Work request 1 »
The reflection on Job's lament calls the day's Mass reading from Job not offensive to God. In one to three sentences, explain why, using the reason it gives.
Work request 2 »
Carry on the reflection on Job's lament, starting after its final line.

Reading text »
◇ ◇ ◇ ◇ ◇ ◇ ◇
When living is so much suffering.
Cries and whispers.
I read somewhere that it offends God if we pray, “O Lord, why was I even born? It would have been better if I were never conceived.” If you think that through, you can understand why it would offend Him. But today’s Mass reading from Job is not offensive, because the prophet allows for his birth, his existence - which is a gift from God - though he wishes to forget that day. He simply wonders, laments aloud his circumstances. It is a cry from the depths of his very soul, moaning and weeping dry, brittle tears, in the terror of the night of faith… Confronting false friends who accuse and contend with him, in their misguided efforts to console.
Why did you let me live?
I have often asked that… recalling those times when I was almost killed, or very sick: but only God can answer such a question. It is similar to Job’s prayer: “Why did I not perish at birth, come forth from the womb and expire? Or why was I not buried away like an untimely birth, like babies who have never seen the light?” And later he questions: “Why is light given to the toilers, and life to the bitter in spirit? They wait for death and it comes not; they search for it rather than for hidden treasures, rejoice in it exultingly…” (job 3)
“Rejoice in it exultantly…”
◇ ◇ ◇ ◇ ◇ ◇ ◇
Data below »
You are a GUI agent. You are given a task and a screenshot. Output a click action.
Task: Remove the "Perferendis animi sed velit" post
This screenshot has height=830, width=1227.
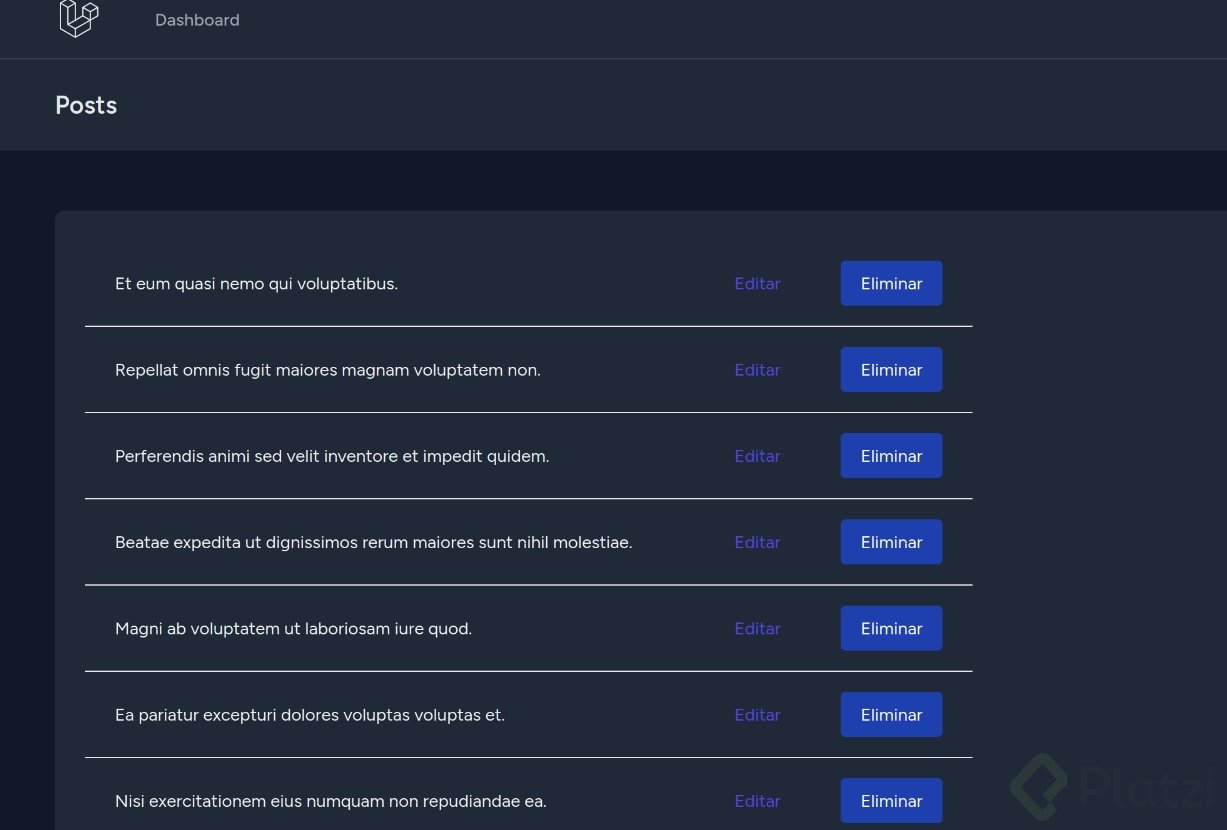pos(891,456)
◇ ◇ ◇ ◇ ◇ ◇ ◇
Answer section 1 »
Job's lament is not offensive because he still accepts his birth and his existence, which is a gift from God, even though he wishes to forget that day. He does not reject life itself. He only wonders and laments his circumstances aloud.

Answer section 2 »
I think of that ending line in terms of what the mystics say about interior joy, though it is often not felt. It is a mysterious grace in the midst of this long loneliness… difficult to grasp - perhaps impossible, until we meditate upon the quote from Job, St. Therese of the Child Jesus loved so much: “Though He should kill me, I trust Him still.” Trust. Hope. A certain interior joy is present in those words, poured out in love.
And yet she cautioned her sisters to take the medicines away from the patients bed, lest, in their agony and longing for death, they use them to overdose and kill themselves.
This evening is the transitus of our little St. Therese of Lisieux, a saint who surely understands us in our failures, weaknesses, and sufferings.
September 30th, 2008 at 2:21 pm
Terry, This post has caused me to remember and pray again for the writer -David Foster Wallace- who killed himself on September 12th.
May God help all who suffer with interior anguish.
October 1st, 2008 at 9:36 pm
Love the photo. Sending you an email about my shower of roses today!